▶ **Task objective**
Only one stretch of the data should be retyped: the lines from the line containing "[button] (181, 476)" through the line containing "Consiglio direttivo (83, 294)". Keep pictures out of it.

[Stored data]

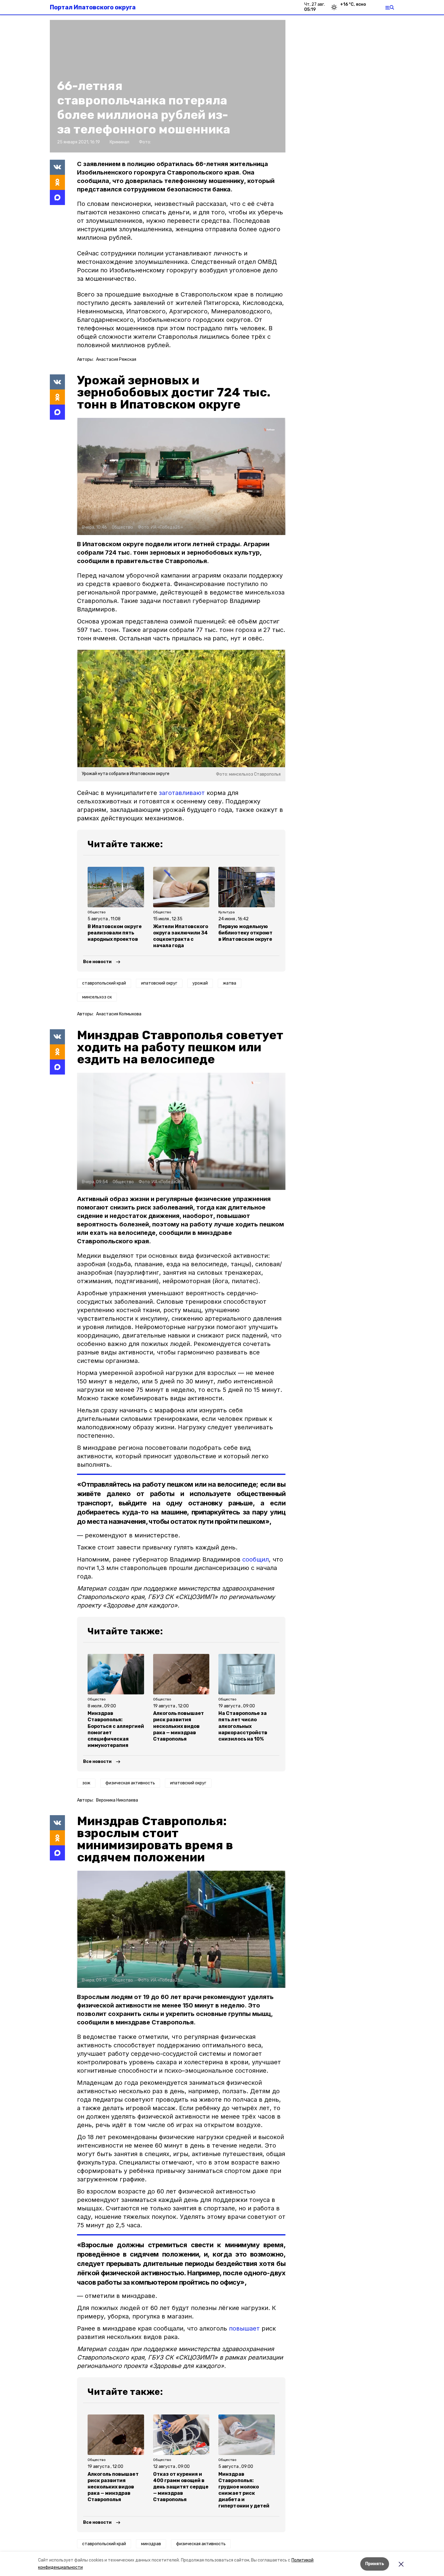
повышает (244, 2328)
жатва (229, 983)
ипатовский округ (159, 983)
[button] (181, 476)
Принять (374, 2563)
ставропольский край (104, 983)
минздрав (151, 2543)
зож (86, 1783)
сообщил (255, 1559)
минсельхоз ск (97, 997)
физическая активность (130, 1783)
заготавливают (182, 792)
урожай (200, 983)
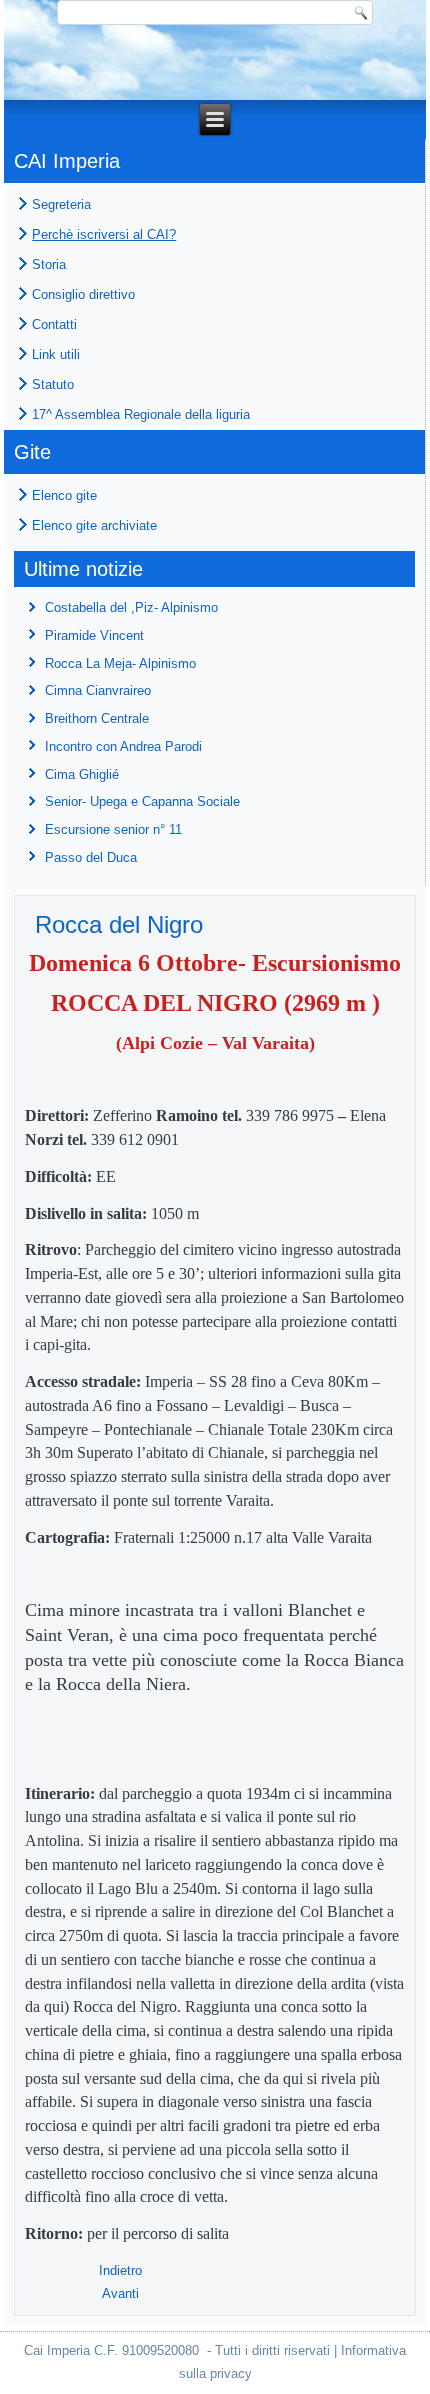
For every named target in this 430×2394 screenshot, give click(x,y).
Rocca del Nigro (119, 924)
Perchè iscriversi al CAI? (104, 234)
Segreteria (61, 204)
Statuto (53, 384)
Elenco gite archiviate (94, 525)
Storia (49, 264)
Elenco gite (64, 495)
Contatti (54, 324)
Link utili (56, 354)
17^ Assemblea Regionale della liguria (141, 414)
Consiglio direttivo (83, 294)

...

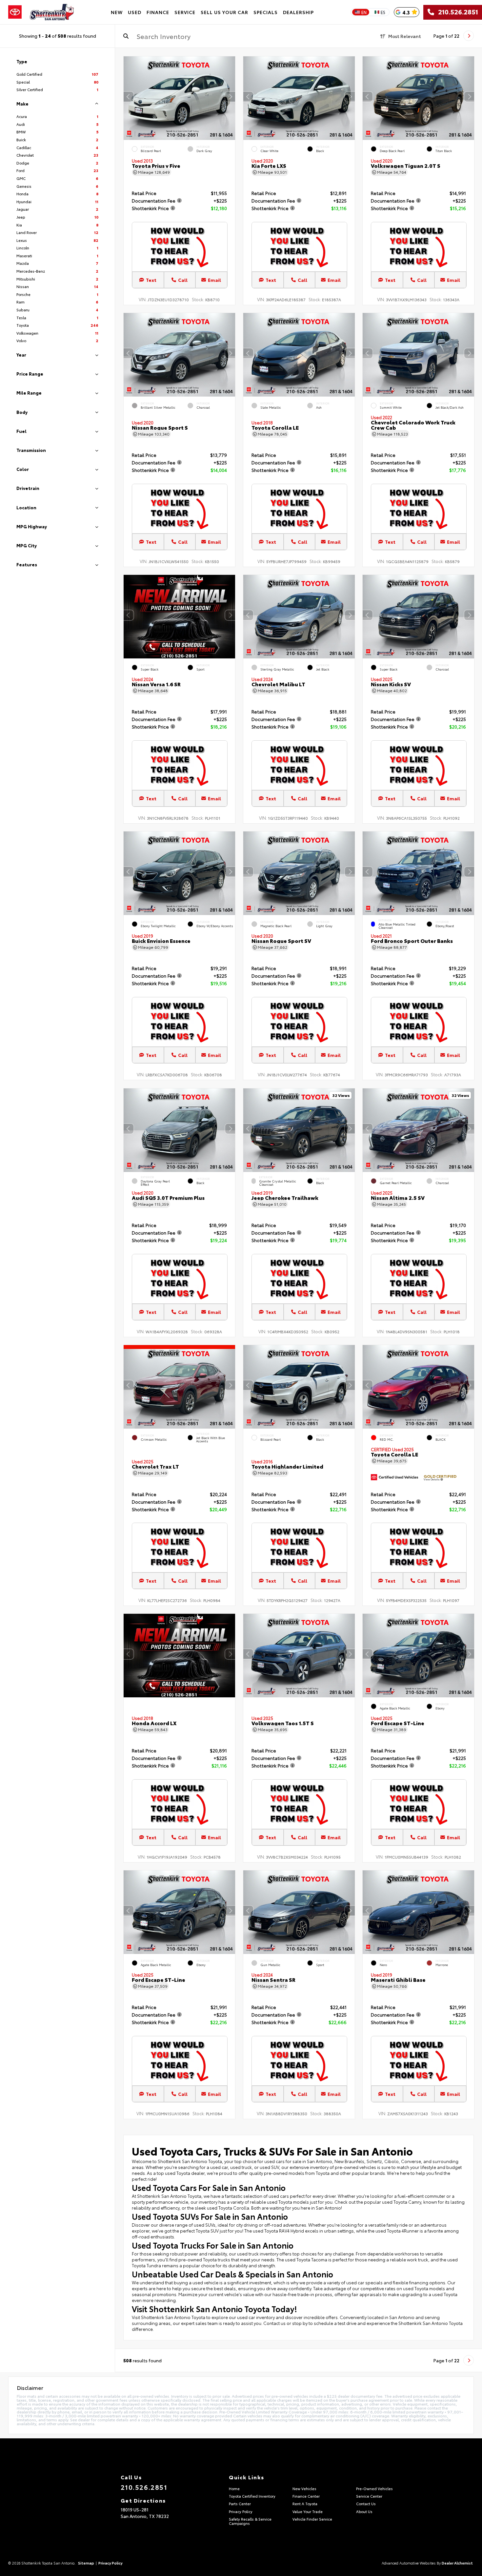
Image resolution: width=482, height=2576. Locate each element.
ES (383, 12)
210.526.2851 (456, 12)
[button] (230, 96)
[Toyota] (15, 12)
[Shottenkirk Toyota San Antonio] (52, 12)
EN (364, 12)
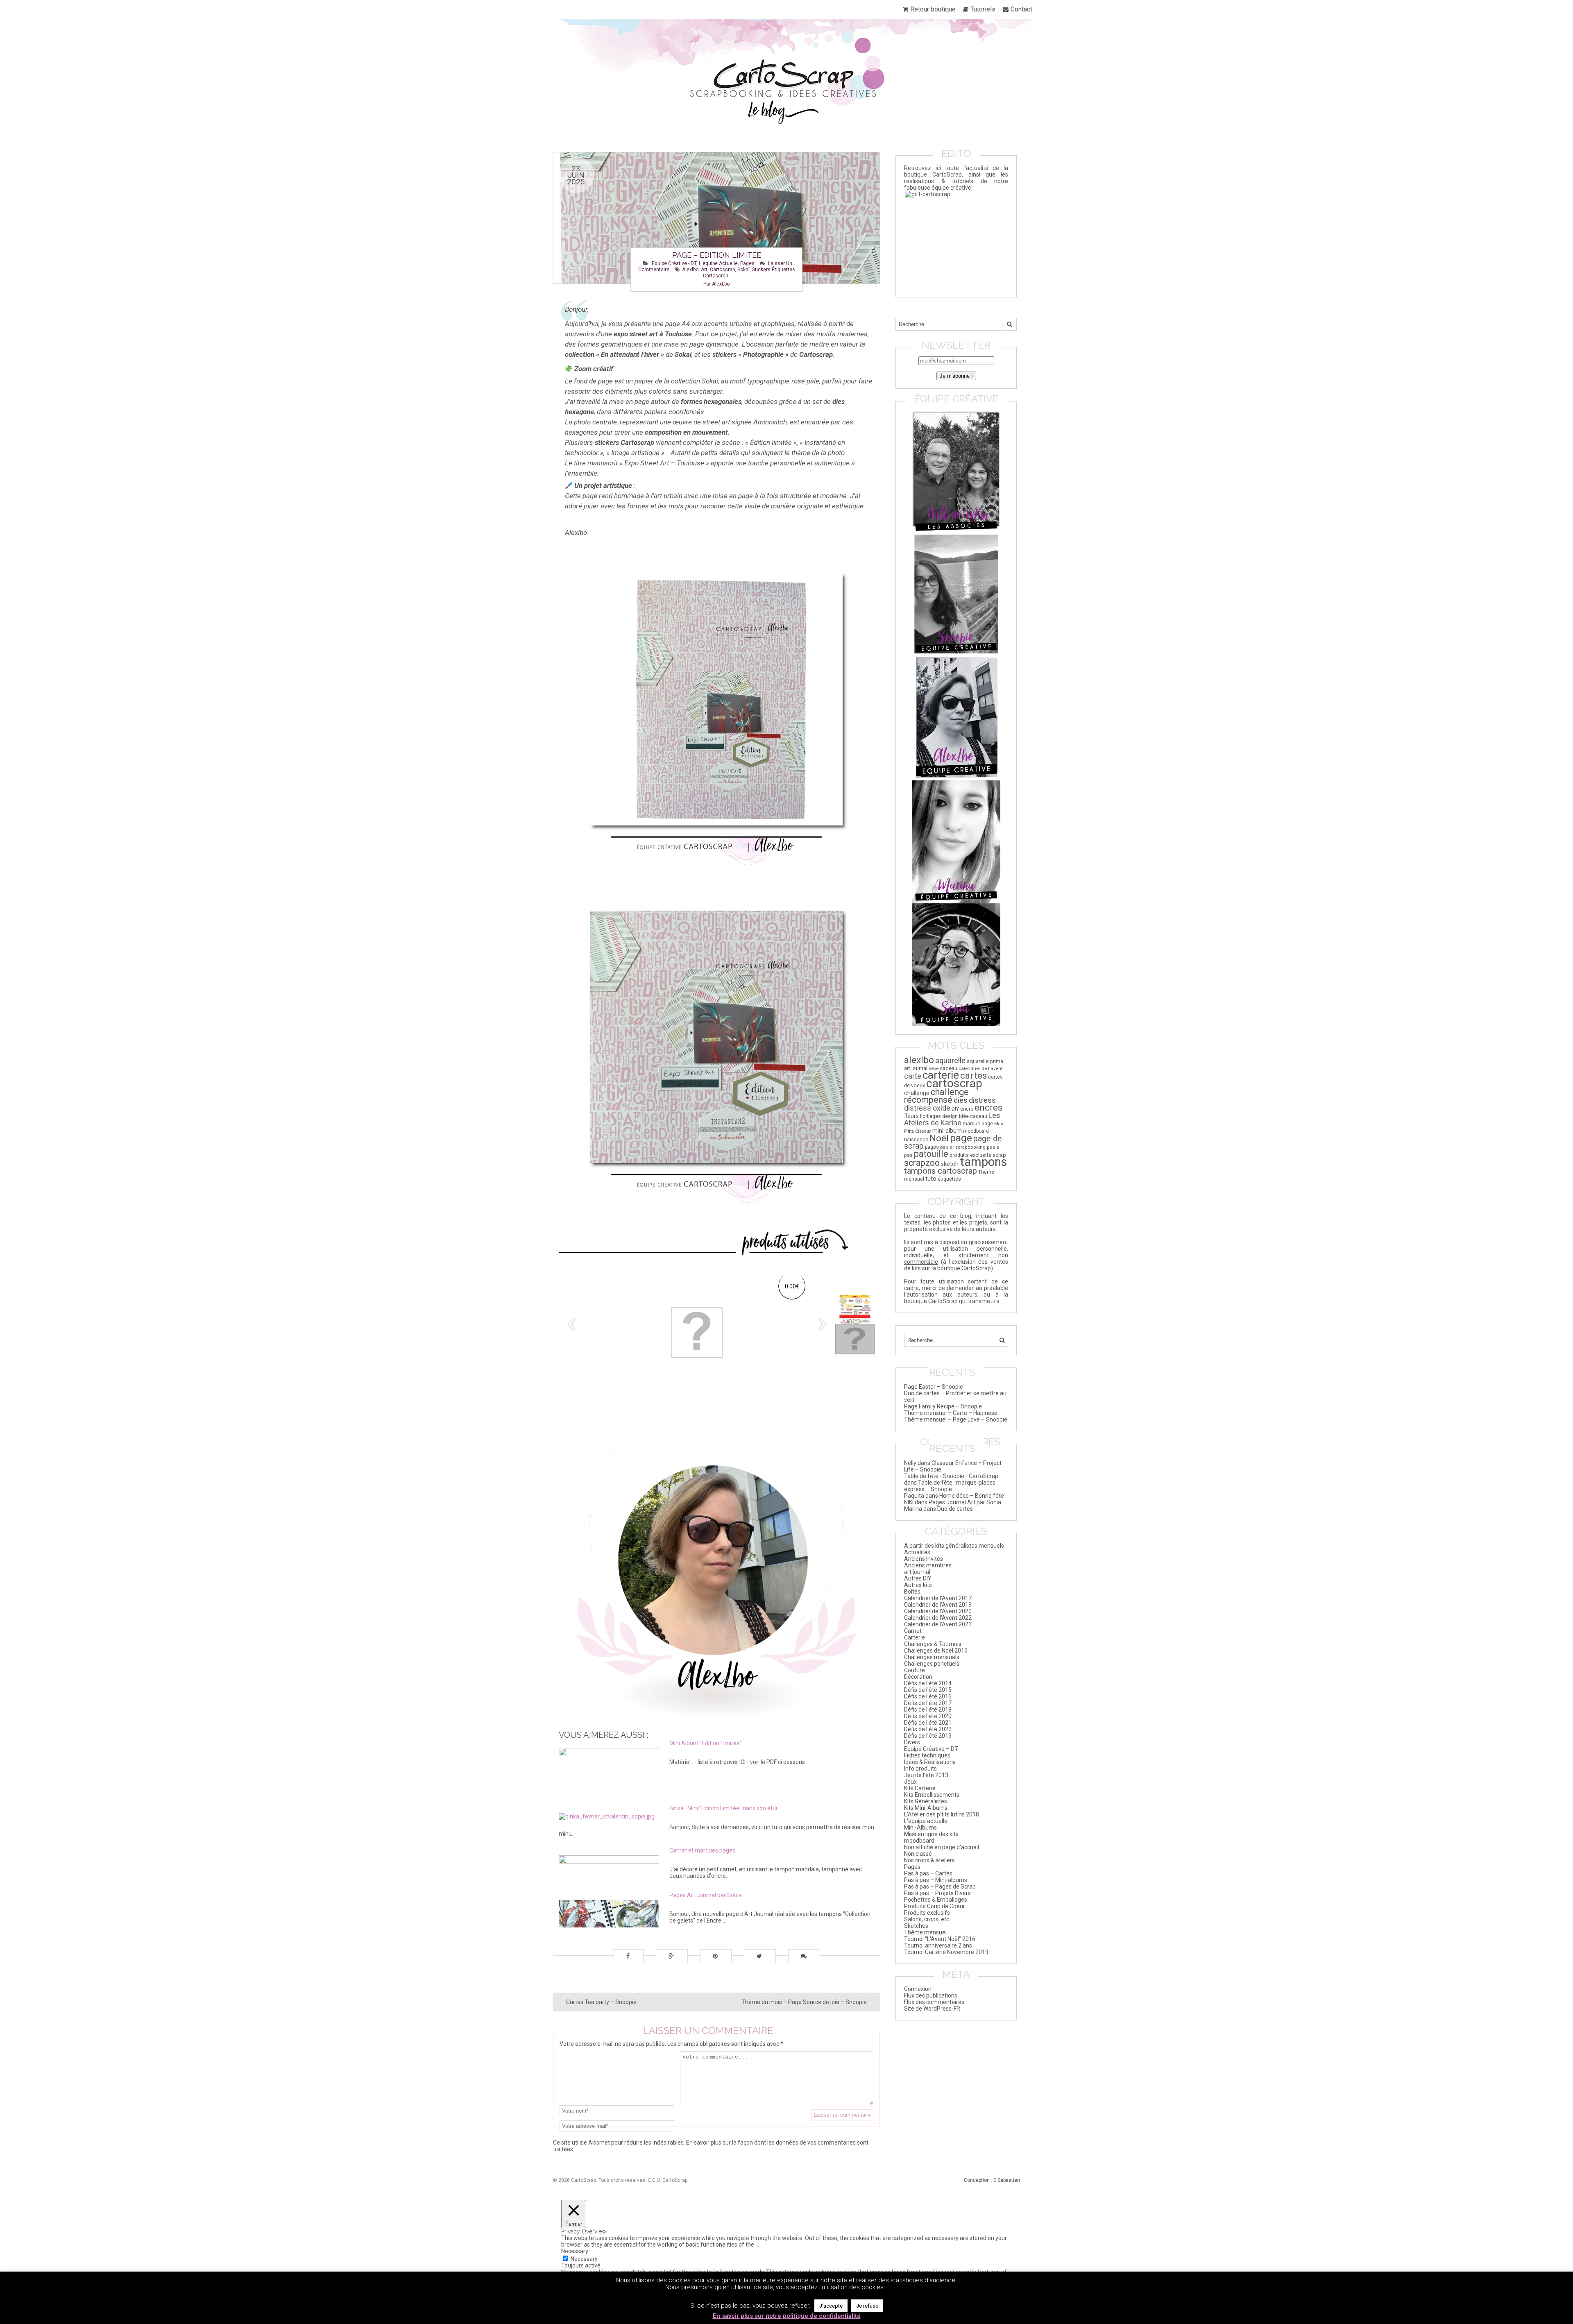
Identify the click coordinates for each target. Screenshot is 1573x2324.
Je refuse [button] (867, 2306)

▶ **Result of the task**
[button] (181, 476)
Принять (374, 2563)
ставропольский край (104, 983)
минздрав (151, 2543)
зож (86, 1783)
сообщил (255, 1559)
минсельхоз ск (97, 997)
физическая активность (130, 1783)
заготавливают (182, 792)
урожай (200, 983)
For every named target in this 430×2394 screenshot, give click(x,y).
Rocca del Nigro (119, 924)
Perchè iscriversi al CAI? (104, 234)
Segreteria (61, 204)
Statuto (53, 384)
Elenco gite archiviate (94, 525)
Storia (49, 264)
Elenco gite (64, 495)
Contatti (54, 324)
Link utili (56, 354)
17^ Assemblea Regionale della liguria (141, 414)
Consiglio direttivo (83, 294)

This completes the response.